Alert Design

Alert fatigue is the silent killer of monitoring systems. An organization that receives fifty alerts a day treats all fifty as noise. An organization that receives three alerts a day treats all three as signals. The difference is not the detection system — it is the alert design. Every alert that fires without warranting action trains the recipient to ignore the next alert. After two weeks of false positives, the real alert — the one that matters — gets the same treatment as the noise. It gets ignored. The system worked perfectly. The design failed.

Effective alert design uses severity tiers. Critical alerts demand immediate action — system outages, security breaches, data pipeline failures. These go to pagers and interrupt whatever the recipient is doing. Warning alerts signal degradation that needs attention within hours — elevated error rates, approaching capacity limits, unusual metric deviations. These go to Slack channels and email. Informational alerts log noteworthy events for later review — minor anomalies, trend changes, threshold approaches. These populate a dashboard but do not interrupt anyone. The tier determines the channel. The channel determines the attention. Getting the tier wrong in either direction is equally harmful.
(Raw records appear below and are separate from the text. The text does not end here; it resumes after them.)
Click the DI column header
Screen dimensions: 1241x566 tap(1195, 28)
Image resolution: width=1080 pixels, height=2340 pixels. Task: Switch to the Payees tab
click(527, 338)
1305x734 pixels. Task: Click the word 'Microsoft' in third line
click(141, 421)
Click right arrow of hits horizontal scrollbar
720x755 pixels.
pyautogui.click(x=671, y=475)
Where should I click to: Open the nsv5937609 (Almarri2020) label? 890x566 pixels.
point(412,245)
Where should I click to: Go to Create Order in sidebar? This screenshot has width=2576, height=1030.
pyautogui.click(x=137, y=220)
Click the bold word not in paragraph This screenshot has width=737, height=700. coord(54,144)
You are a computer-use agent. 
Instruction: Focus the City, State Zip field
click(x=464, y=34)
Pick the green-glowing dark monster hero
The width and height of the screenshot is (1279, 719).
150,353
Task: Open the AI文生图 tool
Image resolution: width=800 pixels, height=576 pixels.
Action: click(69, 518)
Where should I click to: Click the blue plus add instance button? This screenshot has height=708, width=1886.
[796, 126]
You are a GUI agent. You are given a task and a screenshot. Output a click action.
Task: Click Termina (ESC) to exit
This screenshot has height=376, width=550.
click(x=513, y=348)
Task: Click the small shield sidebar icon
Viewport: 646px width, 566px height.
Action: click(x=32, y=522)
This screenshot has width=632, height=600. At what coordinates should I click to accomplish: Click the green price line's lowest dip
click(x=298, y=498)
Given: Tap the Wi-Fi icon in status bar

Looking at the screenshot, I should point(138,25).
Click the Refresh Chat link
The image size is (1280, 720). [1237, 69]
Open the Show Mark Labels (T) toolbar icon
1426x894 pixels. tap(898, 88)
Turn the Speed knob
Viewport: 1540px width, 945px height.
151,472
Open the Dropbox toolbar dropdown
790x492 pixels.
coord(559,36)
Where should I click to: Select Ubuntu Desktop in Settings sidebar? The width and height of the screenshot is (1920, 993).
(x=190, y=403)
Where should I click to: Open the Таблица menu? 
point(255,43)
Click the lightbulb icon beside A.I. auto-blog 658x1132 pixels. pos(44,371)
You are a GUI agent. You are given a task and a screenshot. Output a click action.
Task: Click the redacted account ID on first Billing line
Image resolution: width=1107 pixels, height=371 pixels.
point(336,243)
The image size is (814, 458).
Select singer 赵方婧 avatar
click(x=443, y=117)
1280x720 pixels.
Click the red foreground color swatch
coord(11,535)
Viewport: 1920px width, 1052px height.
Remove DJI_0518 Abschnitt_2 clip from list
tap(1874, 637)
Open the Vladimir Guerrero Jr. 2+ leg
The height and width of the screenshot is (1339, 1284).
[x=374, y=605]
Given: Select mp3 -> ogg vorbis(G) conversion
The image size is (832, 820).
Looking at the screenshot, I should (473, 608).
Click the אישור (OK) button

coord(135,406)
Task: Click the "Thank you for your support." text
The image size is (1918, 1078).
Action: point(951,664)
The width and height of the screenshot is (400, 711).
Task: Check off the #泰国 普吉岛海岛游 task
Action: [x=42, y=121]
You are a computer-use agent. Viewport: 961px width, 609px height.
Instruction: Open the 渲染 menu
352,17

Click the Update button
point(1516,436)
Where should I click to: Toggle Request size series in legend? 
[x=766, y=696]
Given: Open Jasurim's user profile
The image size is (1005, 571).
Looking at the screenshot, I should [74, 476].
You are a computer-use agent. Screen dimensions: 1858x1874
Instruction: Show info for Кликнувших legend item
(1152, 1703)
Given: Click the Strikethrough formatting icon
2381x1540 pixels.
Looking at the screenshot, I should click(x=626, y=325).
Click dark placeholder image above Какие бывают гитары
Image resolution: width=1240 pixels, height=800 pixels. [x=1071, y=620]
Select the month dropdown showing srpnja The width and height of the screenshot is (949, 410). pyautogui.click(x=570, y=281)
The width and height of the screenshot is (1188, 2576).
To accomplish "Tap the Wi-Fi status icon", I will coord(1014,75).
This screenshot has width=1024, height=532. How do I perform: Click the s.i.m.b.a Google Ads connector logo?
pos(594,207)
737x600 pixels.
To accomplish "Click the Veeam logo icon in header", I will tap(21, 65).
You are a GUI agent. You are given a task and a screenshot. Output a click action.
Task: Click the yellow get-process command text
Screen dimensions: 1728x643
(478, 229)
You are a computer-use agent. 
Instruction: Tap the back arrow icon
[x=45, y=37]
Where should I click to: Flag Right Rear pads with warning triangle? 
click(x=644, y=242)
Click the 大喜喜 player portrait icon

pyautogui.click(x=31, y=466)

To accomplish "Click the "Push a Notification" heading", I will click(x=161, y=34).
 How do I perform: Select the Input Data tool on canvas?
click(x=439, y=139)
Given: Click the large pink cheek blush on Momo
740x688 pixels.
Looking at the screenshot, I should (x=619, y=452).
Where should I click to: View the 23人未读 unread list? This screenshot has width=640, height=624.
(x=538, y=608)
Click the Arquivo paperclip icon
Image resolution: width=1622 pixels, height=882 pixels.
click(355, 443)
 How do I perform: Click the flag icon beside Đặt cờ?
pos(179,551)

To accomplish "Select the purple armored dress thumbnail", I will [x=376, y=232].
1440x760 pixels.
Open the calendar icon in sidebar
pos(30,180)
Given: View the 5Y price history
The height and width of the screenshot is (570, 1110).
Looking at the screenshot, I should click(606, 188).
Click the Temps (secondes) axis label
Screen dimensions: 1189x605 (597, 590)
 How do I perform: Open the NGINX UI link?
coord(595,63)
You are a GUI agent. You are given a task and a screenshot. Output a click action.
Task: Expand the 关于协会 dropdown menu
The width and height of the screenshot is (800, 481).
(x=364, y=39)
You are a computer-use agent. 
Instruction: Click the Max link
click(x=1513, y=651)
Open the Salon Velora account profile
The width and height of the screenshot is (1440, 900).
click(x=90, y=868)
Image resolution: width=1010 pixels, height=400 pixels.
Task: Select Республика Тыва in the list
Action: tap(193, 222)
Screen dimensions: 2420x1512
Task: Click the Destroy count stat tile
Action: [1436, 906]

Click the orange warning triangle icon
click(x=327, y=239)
1. Define Severity Tiers Three tiers maximum. Critical: immediate action required, pages on-call. Warning: action required within 4 hours, Slack notification. Informational: review at next business day, dashboard only. More than three tiers creates ambiguity.
2. Set Routing Rules Each alert type routes to a specific person or team based on the metric domain. Revenue anomalies route to RevOps. Infrastructure alerts route to engineering. Customer health alerts route to success. Generic routing to "the team" means nobody owns the response.
3. Build Escalation Paths If a critical alert is not acknowledged within 15 minutes, escalate. If a warning is not resolved within 4 hours, escalate. Escalation is not punishment — it is a safety net. Define who gets escalated to and what authority they have to resolve.